A new concurrent calibration method for non-equivalent group design under non-random assignment and real data analysis. (138)
Kei Miyazaki, Takahiro Hoshino and Kazuo Shigemasu
We propose a new item parameter linking method for the common-item nonequivalent groups design in item response theory (IRT). The scores of the tests that examinees in each group did not answer can be regarded as missing data. Previous studies have assumed that examinees are randomly assigned to either of the test forms. However, situations in which examinees can select their own test forms, as well as in which the tests that examinees take differ according to their abilities, meaning that they are not randomly assigned to a test form, frequently exist. In such cases, the mere application of concurrent calibration or multiple group IRT modeling without modeling test form selection behavior can yield severely biased results as illustrated by simulation studies. To resolve this problem, we proposed the model in which the test form selection behavior is dependent on the scores of the tests and provided a Monte Carlo expectation-maximization algorithm for the model. Through the simulation study, we showed that the proposed method provides adequate estimates of testing parameters, while the traditional method provides biased estimates for both item parameters and ability parameters. The proposed method has been applied to real data and meaningful results have been obtained.

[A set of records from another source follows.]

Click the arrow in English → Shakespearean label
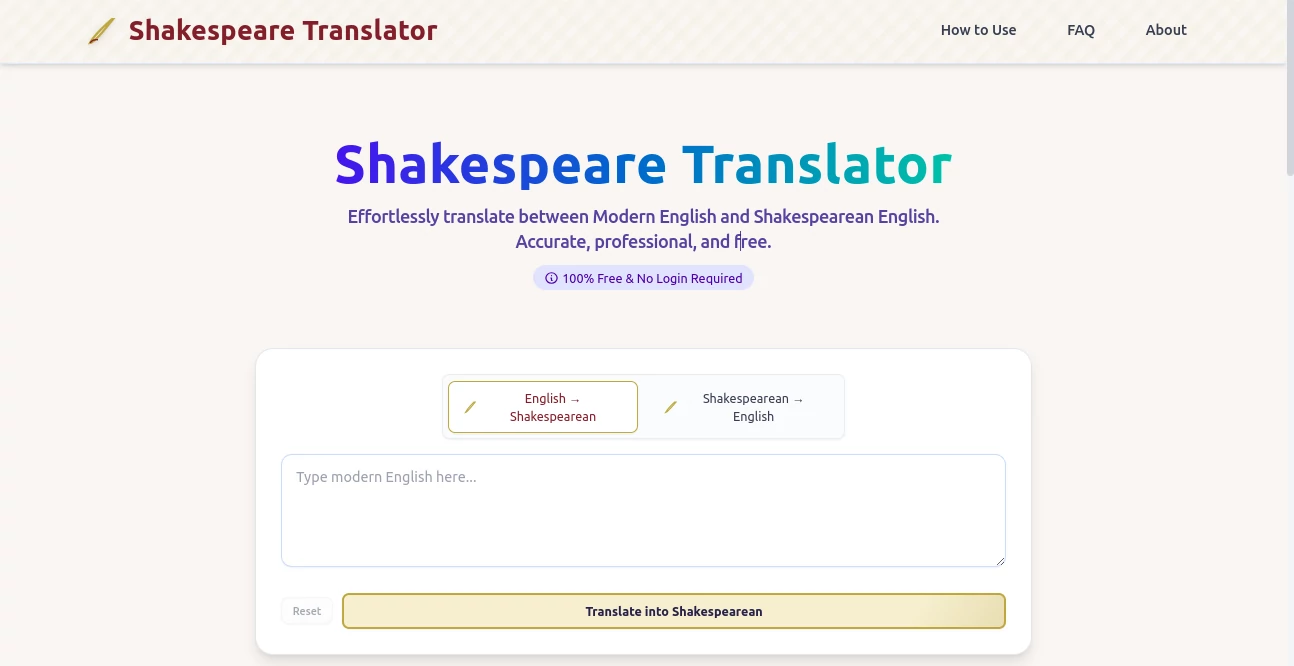Image resolution: width=1294 pixels, height=666 pixels. (x=575, y=399)
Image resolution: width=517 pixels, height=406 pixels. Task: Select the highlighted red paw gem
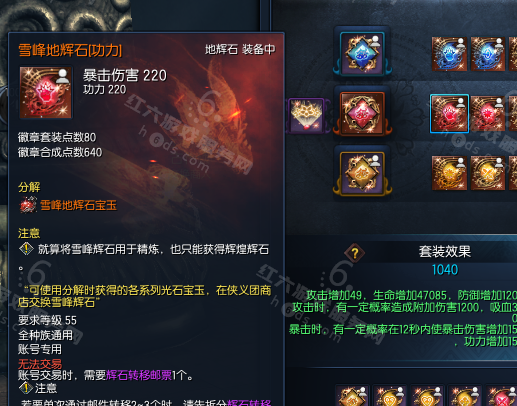(449, 114)
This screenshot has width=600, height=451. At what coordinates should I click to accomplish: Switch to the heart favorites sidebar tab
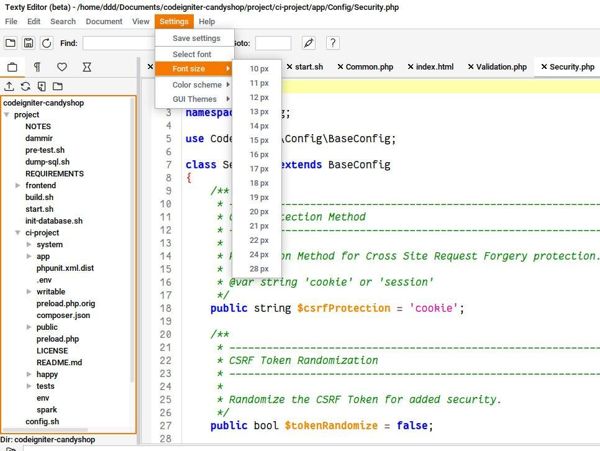point(62,67)
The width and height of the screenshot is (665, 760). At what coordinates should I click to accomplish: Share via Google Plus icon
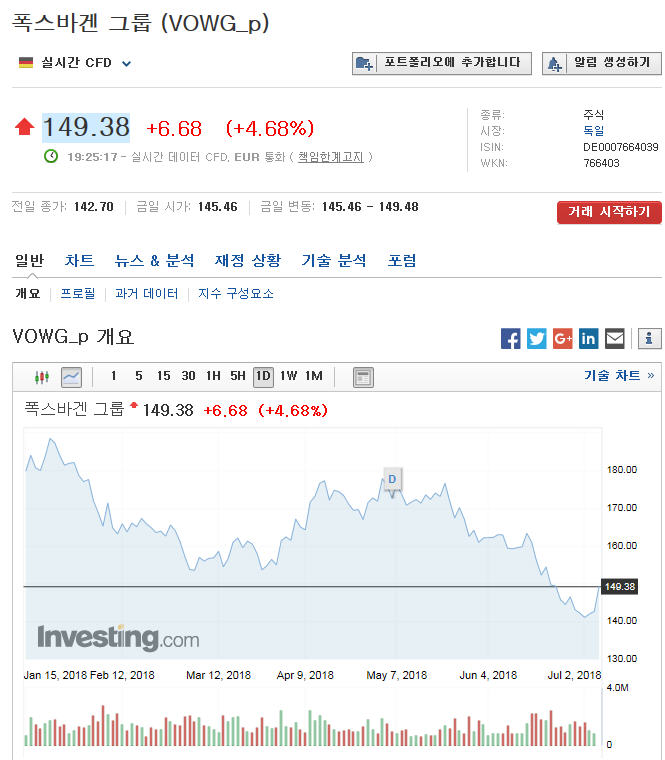tap(563, 339)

Concurrent item calibration and logistic ability scaling of 3 large-scale Japanese language assessments of CSAT, JLPT and EJU in a population of Japanese language learners in Korea. (246)
Koichi Osawa
To compare statistical properties of College Scholastic Ability Test (CSAT) Japanese section, Japanese Language Proficiency Test (JLPT) and Examination for Japanese University Admission for International Students (EJU), a monitor examination whose 757 test items were those previously administered in the successive main test sessions of those tests was carried out with more than 2,000 subjects of Japanese language learners in Korea. Item response data were collected through a variation of common item design which made it possible to calibrate all the test items simultaneously. Two parameter logistic model of classical item response theory was fitted to the data to estimate item parameters and abilities of the subjects. The result showed bimodal total test information curve which distinguished the test difficulties of CSAT, JLPT (4 grades) and EJU into roughly two levels. The mean item difficulties of CSAT, JLPT (lower 2 grades), JLPT (upper 2 grades) and EJU were -0.64, -0.08, 0.77, 0.98, respectively. It was found that (1) CSAT was the very entry-level test and should be easier than JLPT grade 3, (2) there might be non-ignorable discrepancy in test difficulty between JLPT lower and upper 2 levels, and (3) EJU might be somewhat more difficult than JLPT upper levels.